Did you know the NFL is a nonprofit organization? So the same league that can afford to pay commissioner Roger Goodell a ridiculous $44 million per year doesn’t pay one cent of federal tax. But that nauseating fact, my friends, is not what this post is about – because it gets much, much worse.

Where the NLF really sticks it to the taxpayer is in stadium costs. As I learned on NPR this morning (I’m a junkie), you and I shoulder the majority of funding for these behemoth structures.

So while the $10-billion-a-year NFL machine profits like a bandit from games played in local stadiums, they only pay a portion – or sometimes none – of those venues’ construction. These sites can cost upwards of a billion dollars to build, which cash-strapped local governments can hardly afford. And while most NFL team owners are billionaires themselves, they pass on the costs claiming that the city’s revenue will increase, making it a win for all of us.

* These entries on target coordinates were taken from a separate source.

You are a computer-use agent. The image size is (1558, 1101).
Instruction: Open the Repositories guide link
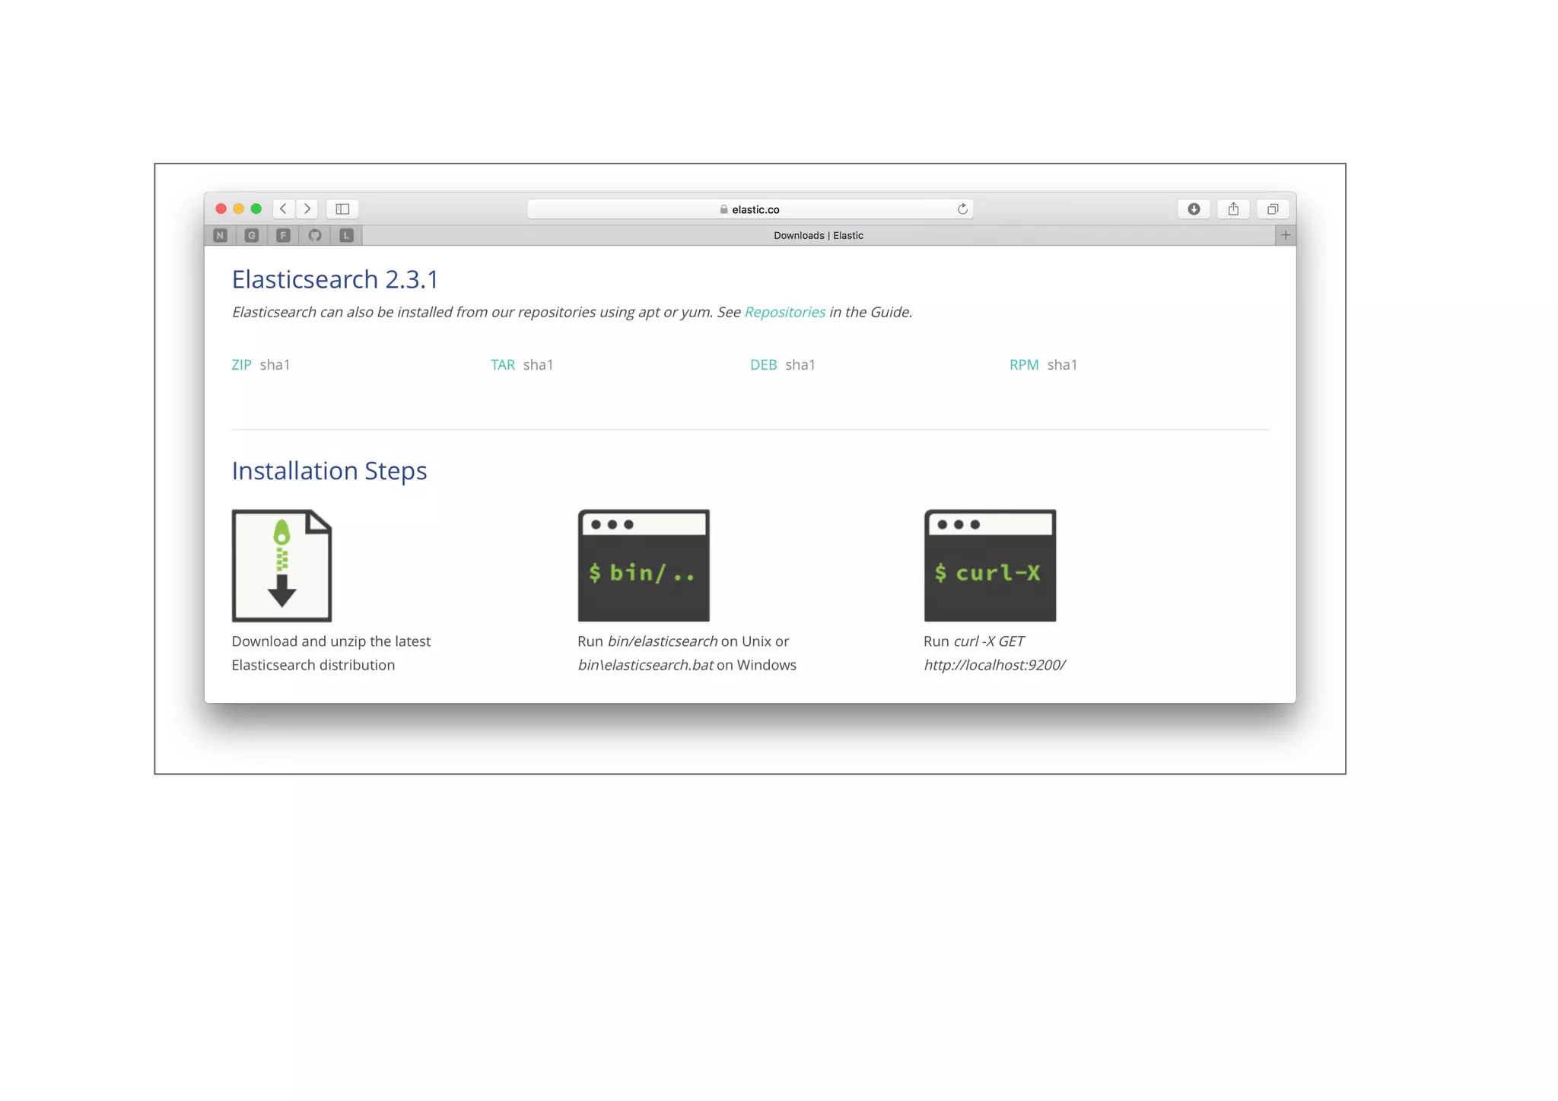coord(784,312)
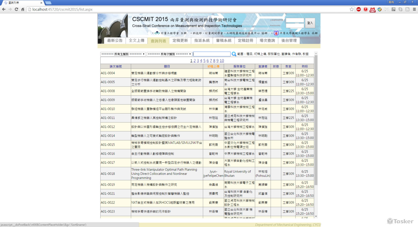Click the RSS extension icon
The width and height of the screenshot is (418, 227).
click(x=407, y=9)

But not so, according to Gregg Easterbrook, sports commentator and author of The King of Sports: Football’s Impact on America. He says that in fact, the economic lift almost rarely meets the amount of money poured in by taxpayers.

So why doesn’t the NFL pay for its own damned stadiums? Because of a tradition begging to be broken. Fifty years ago, sports team owners were not mega-loaded like they are today, and they needed public support to bring football to the community. Those days are long gone, but the NFL still convinces government officials to foot the bills.

My own hometown of Los Angeles may soon build a new stadium – and Easterbrook hopes the city will reject any proposal that involves taxpayer funding. So do I.

He also offers a solution so simple, Congress will never pass it: change the law to bar copyrighting of games played on publicly-funded sites. “The NFL will immediately negotiate to pay the full and proper cost of all its stadiums,” he says. The NFL makes most of its money via licensing broadcast rights, so the “problem will solve itself.”